Mijn bestemming Krimpen aan de Lek ligt naast Krimpen aan den IJssel. Krimpen aan den IJssel ligt tegenover Capelle aan den IJssel en naast Ouderkerk aan den IJssel, niet te verwarren met Ouderkerk aan de Amstel. Neem je de pont vanuit Krimpen aan de Lek, dan kom je in Kinderdijk.
Weggezonken in gedachten zit ik achter het tweepersoons tafeltje dat me even hiervoor stellig is toegewezen door de mollige serveerster met het Spaanse uiterlijk die me aanvankelijk in het Engels aansprak. Toen ik er in eerste instantie voorbij liep om na te gaan of het raam iets verderop uitkeek op de voornamelijk bij buitenlanders beroemde molenrij, hoorde ik haar stem achter me: ‘Meneer, het is wel de bedoeling dat u aan een tafeltje voor twee gaat zitten.’ ‘Ik wilde alleen even uit het raam kijken’, reageerde ik geprikkeld. Ze ging er niet op in. Het restaurant was op twee mensen na volledig uitgestorven toen ik binnenkwam.

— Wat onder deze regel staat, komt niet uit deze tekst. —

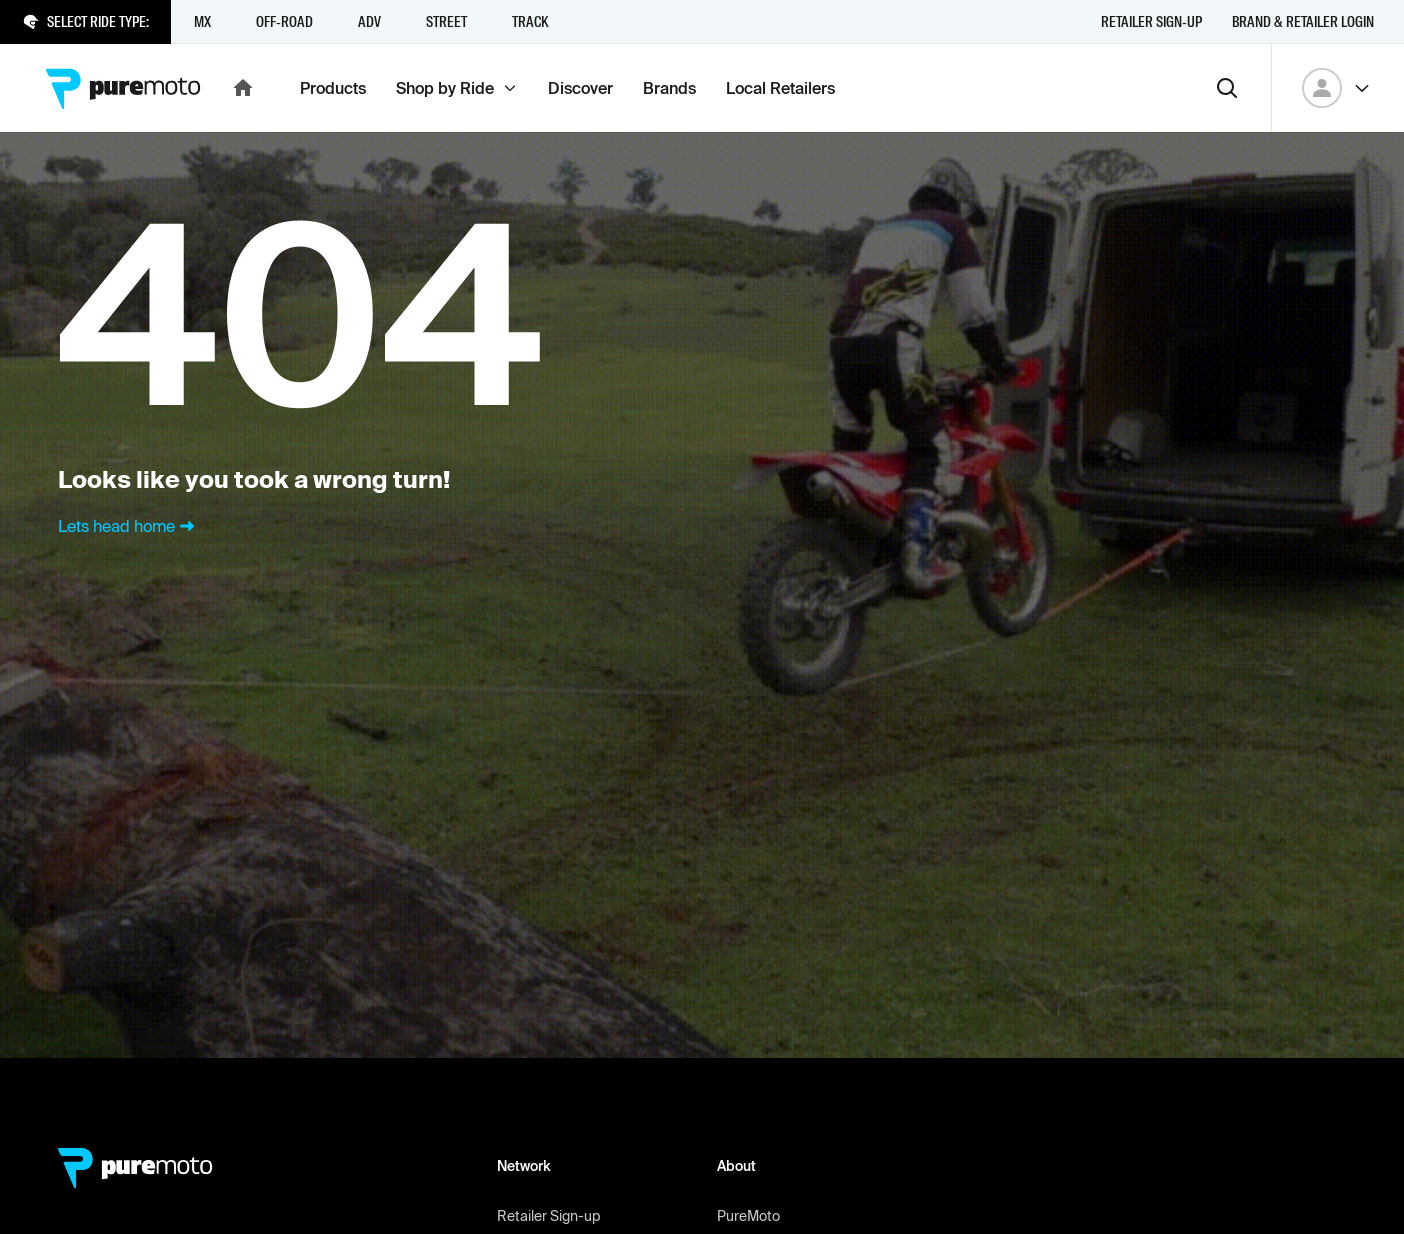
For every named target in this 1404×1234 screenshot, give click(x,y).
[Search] (1227, 88)
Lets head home (128, 526)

Twee Chinese jongens die na mij het pand betreden, nemen plaats aan de vierpersoonstafel. Binnen een minuut verschijnt er een andere serveerster, die de Aziaten vriendelijk verzoekt van tafel te wisselen. Ze verplaatsen zich gedwee naar een plek schuin voor mij, gedwee zoals alleen Chinezen en Japanners dat kunnen. Een half uur later zijn alle tweepersoonstafels bezet, maar tweetallen overspoelen vanmiddag deze tent. De slotsom is dat alle tafels bezet zijn, maar enkel en alleen met duo’s, alle inspanningen van de bediening ten spijt.
O, mijn thee! Ik schrik op uit mijn gedachten en als door een wesp gestoken omsluit ik met mijn hand het nog altijd hete glas, alsof ik met een snelle beweging had kunnen voorkomen dat het theewater was afgekoeld. Ik lach in mezelf om mijn spastische reactie.
Als ik mijn hoofd naar links draai, lees ik: ‘Women never know what they want. Men never know what they have.’ Wanneer ik vervolgens naar rechts kijk, zie ik een vrouw van middelbare leeftijd in een motorpak gebiologeerd naar me kijken. Net voordat het ongemakkelijk wordt, glimlach ik naar haar: ‘Hoi!’ ‘O, hoi, ja, ik zit te kijken naar die tegel vlak boven je hoofd.’ Vrouwen zijn wispelturig, mannen materialistisch. Lekker diepgaand, maar daar is het ook een tegel voor. ‘En ben je het ermee eens?’, vraag ik licht sarcastisch. ‘Ja, ik kan me er wel in vinden’, antwoordt ze, terwijl de glimlach om haar lippen haar antwoord kracht lijkt bij te zetten. O, o, die hebzuchtige mannen toch, lijkt ze te denken. Of: die twijfelende vrouwen ook altijd. ‘En jij?’, vraagt ze. ‘Volgens mij is het onzin’, zeg ik stelliger dan ik wil.
Zo’n tegelwijsheid past perfect bij een plek als deze, dat wel. Ze is weinig verrassend en dat is Kinderdijk ook. Toen ik de pont af reed, verwachtte ik toeristen, molens en horeca te zien en dat was precies wat ik aantrof. Ik parkeerde mijn auto achter een Franse. Nadat ik was uitgestapt, wees een tegel in het trottoir met een molentje en een pijl me naar waar ik niet heen wilde. Honderden toeristen kuierden langs de molens. Op de menukaart van het restaurant stonden de gerechten in het Engels en de dienstbaarheid van het personeel was ver te zoeken.
De ene tegel wilde me laten doen wat de massa doet, de ander wilde me laten denken wat de massa denkt. En dat terwijl ik hier alleen maar kwam om te lunchen. Ik kan niet tegen dit soort plekken. Ze zijn voorspelbaar, vervelend en gaan tegen mijn gevoel in. Net als onware cliché’s over mannen en vrouwen.